Of course you have to show that the problem is in NP, but from other posts I gather that's no issue.

The sticking point lies with the reduction from an NP-hard problem. Given an NP-hard problem $A$ and a problem $B$, if we can construct a polynomial time computable function $f$ such that for every instance $a$ of $A$ there exists some instance $b$ of $B$ such that $a$ is a Yes-instance if and only if $b$ is a Yes-instance.

Note the for every and there exists some parts. This means $f$ maps every instance of $A$ to something, but it says nothing about how many instances of $B$ are the result of some mapping. That is, it's perfectly fine to have $b' \in B$ such that there is no $a' \in A$ where $b' = f(a')$.

To put it another way, if we take $f(A)$ to be the image of $A$ under $f$, then it's okay that $f(A) \subset B$, it's not necessary that $f(A) = B$.

A third way, $f$ doesn't need to be a surjection (or even an injection).

So for your problem, Saeed Amiri's reduction takes any instance of Hamiltonian Cycle and produces some instance of the Wheel Subgraph Problem. It just happens that the only instances it pick out are those where $k=n$, but this doesn't matter, the reduction is enough to show NP-hardness (and hence with membership in NP, completeness).

If you then want to change your problem to force $k < n$, then a tiny modification to Saeed's proof is enough, we add a second new vertex, with no neighbours. If you want to place further restrictions on $k$, then Sasho Nikolov's answer is fantastic.

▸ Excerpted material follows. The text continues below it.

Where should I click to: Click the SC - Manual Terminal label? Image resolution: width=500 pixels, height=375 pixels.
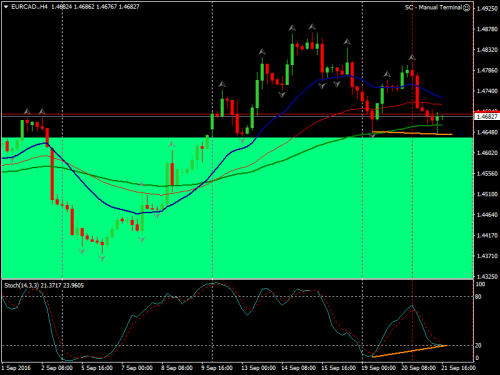pos(433,7)
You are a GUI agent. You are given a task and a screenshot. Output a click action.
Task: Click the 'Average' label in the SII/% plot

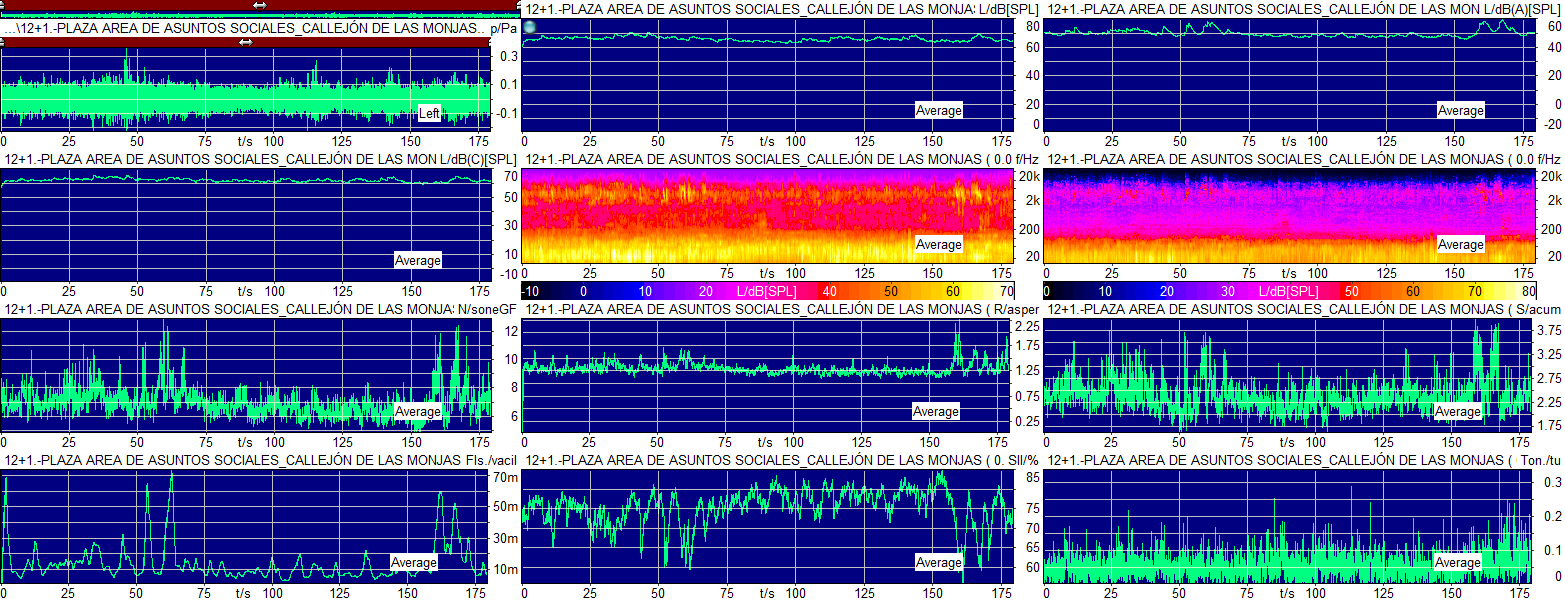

An alternate route to understanding this might be to think of the "proof by restriction" technique. This states that if $A'$ is a subproblem of $A$, and $A'$ is NP-hard, then $A$ is also NP-hard. Most reductions use this implicitly, as we have done here. Hamiltonian Cycle is NP-hard, we map that to a subproblem of the Wheel Subgraph Problem (where $n=k$), so this is also NP-hard, and hence the Wheel Subgraph Problem is in general NP-hard (as one of its subproblems is).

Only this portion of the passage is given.